Leon, a candidate for a Ph.D. at the Massachusetts Institute of Technology, has been lobbying in Congress and through as many channels as possible for his brother’s emigration. Last month, Leon Charny staged a solitary vigil in front of the Soviet Embassy in Moscow.

In early April, he gave testimony on Soviet cancer patients before a hearing of the House Subcommittee on Health at which scientists from the National Institutes of Health and National Cancer Institute discussed an agreement on cancer research between the U.S. and the USSR, which was initiated in 1972, and the issue of divided cancer patient families.
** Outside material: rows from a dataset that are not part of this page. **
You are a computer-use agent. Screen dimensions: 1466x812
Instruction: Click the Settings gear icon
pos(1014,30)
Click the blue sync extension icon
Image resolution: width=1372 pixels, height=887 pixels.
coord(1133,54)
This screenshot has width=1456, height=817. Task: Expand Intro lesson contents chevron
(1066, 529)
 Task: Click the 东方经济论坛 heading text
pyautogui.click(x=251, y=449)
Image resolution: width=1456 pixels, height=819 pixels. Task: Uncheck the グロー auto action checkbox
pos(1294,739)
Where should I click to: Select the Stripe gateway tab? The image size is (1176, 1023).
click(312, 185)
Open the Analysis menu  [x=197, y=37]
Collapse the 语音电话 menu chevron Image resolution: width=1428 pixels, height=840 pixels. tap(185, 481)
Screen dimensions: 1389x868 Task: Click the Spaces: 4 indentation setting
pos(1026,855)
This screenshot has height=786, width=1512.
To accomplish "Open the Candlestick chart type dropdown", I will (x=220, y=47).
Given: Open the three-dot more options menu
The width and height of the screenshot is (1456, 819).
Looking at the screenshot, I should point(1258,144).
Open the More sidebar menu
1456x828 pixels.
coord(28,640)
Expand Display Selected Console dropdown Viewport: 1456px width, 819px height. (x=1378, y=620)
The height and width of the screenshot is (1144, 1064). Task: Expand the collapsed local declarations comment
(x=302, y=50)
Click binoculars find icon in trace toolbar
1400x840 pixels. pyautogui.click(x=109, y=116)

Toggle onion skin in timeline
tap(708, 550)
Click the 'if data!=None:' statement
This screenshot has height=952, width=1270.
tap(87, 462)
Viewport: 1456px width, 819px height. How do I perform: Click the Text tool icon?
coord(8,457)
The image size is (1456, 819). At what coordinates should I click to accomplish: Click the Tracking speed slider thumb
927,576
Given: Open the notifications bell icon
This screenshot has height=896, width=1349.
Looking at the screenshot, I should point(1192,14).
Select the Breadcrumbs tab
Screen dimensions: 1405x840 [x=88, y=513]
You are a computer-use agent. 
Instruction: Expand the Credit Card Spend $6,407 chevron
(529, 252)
Sen. Edward Kennedy (D-Mass.) initiated a letter to Soviet leader Mikhail Gorbachev asking that Benjamin Charny be permitted to emigrate. The letter was signed by the entire U.S. Senate, a move Leon Charny believes is “unprecedented.” Nevertheless, his brother’s emigration outlook appears even more distressing. He believes his brother’s life expectancy is extremely short.